Detalles del problema:
Por favor, extrae completo el texto sobre la historia de la playa, palabra por palabra y sin ningún cambio.

Fragmento del documento:

************

Hubo una época en que el verano en las playas parecía invierno. La costa estaba vacía. No había niños jugando en la arena, ni personas caminando. De gente bañándose, ni hablar. En la Edad Media, la playa, pero sobre todo el mar, representaba más defectos que virtudes: se le temía y repudiaba. Habían quedado muy atrás las prácticas típicas de los romanos, quienes usaron las zonas costeras como lugar de sanación, de ejercicio, disfrute y sensualidad.
Lena Lencek, profesora de Humanidades del Reed College, en Oregon (EE.UU.), y coautora del libro La playa: una historia del paraíso en la Tierra, cuenta a Tendencias que cuando se desintegró la cultura romana del hedonismo y se reemplazó por la cultura ascética de la cristiandad, se hizo más fuerte la idea de que los placeres del cuerpo había que aplacarlos. Y, precisamente, por el mismo legado de los romanos, durante siglos la costa se consideró un lugar que promovía la promiscuidad y el mal.
De hecho, durante el siglo XVI si a los estudiantes de la U. de Cambridge (Inglaterra) se los sorprendía bañándose en el mar, la primera vez se los azotaba y a la segunda eran expulsados. "Se pensaba que un estudiante no podía tener distracciones hedonistas. Eran consideradas inmorales y propias de las clases incultas", dice Eduardo Téllez, profesor de la U. de Chile y director del Centro de Estudios Históricos de la U. Bernardo O'Higgins.
¿Cómo fue entonces que la playa se convirtió en el destino favorito en vacaciones? La ciencia aportó su grano de arena. Todo partió alrededor del siglo XVIII, cuando se popularizó y extendió la tesis de que el mar tenía más virtudes que defectos: era beneficioso para la salud y la cura contra muchos males.

************

Entradas de datos extraídos:

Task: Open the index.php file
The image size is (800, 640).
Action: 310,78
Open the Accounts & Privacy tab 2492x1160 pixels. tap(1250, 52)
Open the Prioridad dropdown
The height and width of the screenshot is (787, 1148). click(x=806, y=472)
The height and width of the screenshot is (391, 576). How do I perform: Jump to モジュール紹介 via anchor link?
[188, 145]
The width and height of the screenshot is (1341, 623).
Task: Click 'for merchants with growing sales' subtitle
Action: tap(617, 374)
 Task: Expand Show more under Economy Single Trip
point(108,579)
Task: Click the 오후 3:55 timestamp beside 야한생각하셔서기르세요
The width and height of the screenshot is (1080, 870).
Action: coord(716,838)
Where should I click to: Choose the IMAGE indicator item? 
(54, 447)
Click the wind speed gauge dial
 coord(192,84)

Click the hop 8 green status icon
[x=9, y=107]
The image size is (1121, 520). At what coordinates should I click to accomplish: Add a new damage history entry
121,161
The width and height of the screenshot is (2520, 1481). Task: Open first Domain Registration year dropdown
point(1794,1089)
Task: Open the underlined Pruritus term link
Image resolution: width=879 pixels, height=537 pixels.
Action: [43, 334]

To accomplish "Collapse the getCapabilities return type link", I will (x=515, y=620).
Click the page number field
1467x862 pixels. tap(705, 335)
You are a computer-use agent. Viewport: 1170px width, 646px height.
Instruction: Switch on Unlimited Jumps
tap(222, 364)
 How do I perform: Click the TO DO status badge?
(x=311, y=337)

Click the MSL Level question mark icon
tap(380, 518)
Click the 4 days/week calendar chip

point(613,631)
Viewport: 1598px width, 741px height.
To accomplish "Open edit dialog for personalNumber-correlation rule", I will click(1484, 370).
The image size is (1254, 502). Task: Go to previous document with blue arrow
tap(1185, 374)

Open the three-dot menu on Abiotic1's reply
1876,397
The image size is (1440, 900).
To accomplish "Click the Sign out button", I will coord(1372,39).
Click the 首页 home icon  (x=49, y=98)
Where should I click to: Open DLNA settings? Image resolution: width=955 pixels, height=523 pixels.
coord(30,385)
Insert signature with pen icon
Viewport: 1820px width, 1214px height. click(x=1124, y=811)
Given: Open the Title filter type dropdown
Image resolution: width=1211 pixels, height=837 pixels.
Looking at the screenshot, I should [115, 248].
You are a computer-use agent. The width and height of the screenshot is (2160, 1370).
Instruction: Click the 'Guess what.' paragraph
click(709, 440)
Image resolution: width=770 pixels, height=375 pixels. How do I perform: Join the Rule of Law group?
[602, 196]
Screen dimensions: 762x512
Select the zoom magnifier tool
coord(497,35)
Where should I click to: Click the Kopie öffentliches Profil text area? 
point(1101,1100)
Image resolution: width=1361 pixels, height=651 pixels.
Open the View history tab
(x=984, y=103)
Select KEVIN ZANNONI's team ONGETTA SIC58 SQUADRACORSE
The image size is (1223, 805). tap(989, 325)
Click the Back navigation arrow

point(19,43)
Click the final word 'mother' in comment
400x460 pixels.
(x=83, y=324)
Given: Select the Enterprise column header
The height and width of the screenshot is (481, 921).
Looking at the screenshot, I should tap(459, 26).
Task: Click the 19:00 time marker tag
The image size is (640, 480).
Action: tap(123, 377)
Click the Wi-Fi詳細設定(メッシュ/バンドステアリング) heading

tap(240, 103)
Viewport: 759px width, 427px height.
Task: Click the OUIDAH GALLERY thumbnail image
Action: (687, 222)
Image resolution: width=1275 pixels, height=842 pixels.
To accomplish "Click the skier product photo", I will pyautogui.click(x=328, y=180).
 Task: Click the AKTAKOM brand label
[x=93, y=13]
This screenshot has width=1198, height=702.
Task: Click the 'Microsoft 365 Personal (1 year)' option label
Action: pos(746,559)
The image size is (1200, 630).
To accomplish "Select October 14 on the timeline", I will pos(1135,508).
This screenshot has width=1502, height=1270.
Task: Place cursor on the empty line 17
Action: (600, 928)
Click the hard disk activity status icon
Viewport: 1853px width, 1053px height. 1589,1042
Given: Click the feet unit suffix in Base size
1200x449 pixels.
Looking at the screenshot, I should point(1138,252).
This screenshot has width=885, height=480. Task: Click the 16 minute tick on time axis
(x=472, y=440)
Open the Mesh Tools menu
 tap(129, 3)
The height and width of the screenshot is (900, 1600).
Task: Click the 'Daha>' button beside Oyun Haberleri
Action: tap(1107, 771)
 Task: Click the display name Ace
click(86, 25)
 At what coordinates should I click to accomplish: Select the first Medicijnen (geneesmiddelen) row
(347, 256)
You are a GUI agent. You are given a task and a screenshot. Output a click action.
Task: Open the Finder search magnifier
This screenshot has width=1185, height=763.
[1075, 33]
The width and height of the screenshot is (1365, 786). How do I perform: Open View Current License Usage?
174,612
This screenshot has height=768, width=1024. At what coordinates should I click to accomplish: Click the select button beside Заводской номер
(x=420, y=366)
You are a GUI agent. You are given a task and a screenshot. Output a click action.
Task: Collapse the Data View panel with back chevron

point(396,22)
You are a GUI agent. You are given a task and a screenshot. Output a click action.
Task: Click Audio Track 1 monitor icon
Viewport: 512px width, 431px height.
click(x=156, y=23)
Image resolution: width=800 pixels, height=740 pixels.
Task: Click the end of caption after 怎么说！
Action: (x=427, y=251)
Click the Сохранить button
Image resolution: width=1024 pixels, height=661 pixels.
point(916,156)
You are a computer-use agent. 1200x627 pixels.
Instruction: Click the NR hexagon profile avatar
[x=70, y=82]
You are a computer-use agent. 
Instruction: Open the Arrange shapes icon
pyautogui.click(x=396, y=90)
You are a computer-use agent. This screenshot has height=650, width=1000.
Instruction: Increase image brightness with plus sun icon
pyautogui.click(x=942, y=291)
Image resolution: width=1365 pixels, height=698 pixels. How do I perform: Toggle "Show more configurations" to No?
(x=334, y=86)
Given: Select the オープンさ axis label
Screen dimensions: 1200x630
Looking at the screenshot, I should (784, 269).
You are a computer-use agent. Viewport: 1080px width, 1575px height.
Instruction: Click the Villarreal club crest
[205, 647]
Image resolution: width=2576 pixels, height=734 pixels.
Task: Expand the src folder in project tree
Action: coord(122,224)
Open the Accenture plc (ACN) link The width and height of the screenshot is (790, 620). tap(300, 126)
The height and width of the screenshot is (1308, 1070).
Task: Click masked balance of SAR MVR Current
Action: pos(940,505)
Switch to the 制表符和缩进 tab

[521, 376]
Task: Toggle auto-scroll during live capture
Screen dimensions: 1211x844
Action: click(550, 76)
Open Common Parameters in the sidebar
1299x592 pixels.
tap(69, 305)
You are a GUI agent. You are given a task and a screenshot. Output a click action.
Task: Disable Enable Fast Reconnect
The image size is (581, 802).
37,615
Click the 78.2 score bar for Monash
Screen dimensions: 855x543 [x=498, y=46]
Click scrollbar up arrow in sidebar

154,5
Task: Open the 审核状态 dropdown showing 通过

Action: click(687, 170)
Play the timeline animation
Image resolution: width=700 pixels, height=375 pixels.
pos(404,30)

************

Sección de respuesta:
Hubo una época en que el verano en las playas parecía invierno. La costa estaba vacía. No había niños jugando en la arena, ni personas caminando. De gente bañándose, ni hablar. En la Edad Media, la playa, pero sobre todo el mar, representaba más defectos que virtudes: se le temía y repudiaba. Habían quedado muy atrás las prácticas típicas de los romanos, quienes usaron las zonas costeras como lugar de sanación, de ejercicio, disfrute y sensualidad.
Lena Lencek, profesora de Humanidades del Reed College, en Oregon (EE.UU.), y coautora del libro La playa: una historia del paraíso en la Tierra, cuenta a Tendencias que cuando se desintegró la cultura romana del hedonismo y se reemplazó por la cultura ascética de la cristiandad, se hizo más fuerte la idea de que los placeres del cuerpo había que aplacarlos. Y, precisamente, por el mismo legado de los romanos, durante siglos la costa se consideró un lugar que promovía la promiscuidad y el mal.
De hecho, durante el siglo XVI si a los estudiantes de la U. de Cambridge (Inglaterra) se los sorprendía bañándose en el mar, la primera vez se los azotaba y a la segunda eran expulsados. "Se pensaba que un estudiante no podía tener distracciones hedonistas. Eran consideradas inmorales y propias de las clases incultas", dice Eduardo Téllez, profesor de la U. de Chile y director del Centro de Estudios Históricos de la U. Bernardo O'Higgins.
¿Cómo fue entonces que la playa se convirtió en el destino favorito en vacaciones? La ciencia aportó su grano de arena. Todo partió alrededor del siglo XVIII, cuando se popularizó y extendió la tesis de que el mar tenía más virtudes que defectos: era beneficioso para la salud y la cura contra muchos males.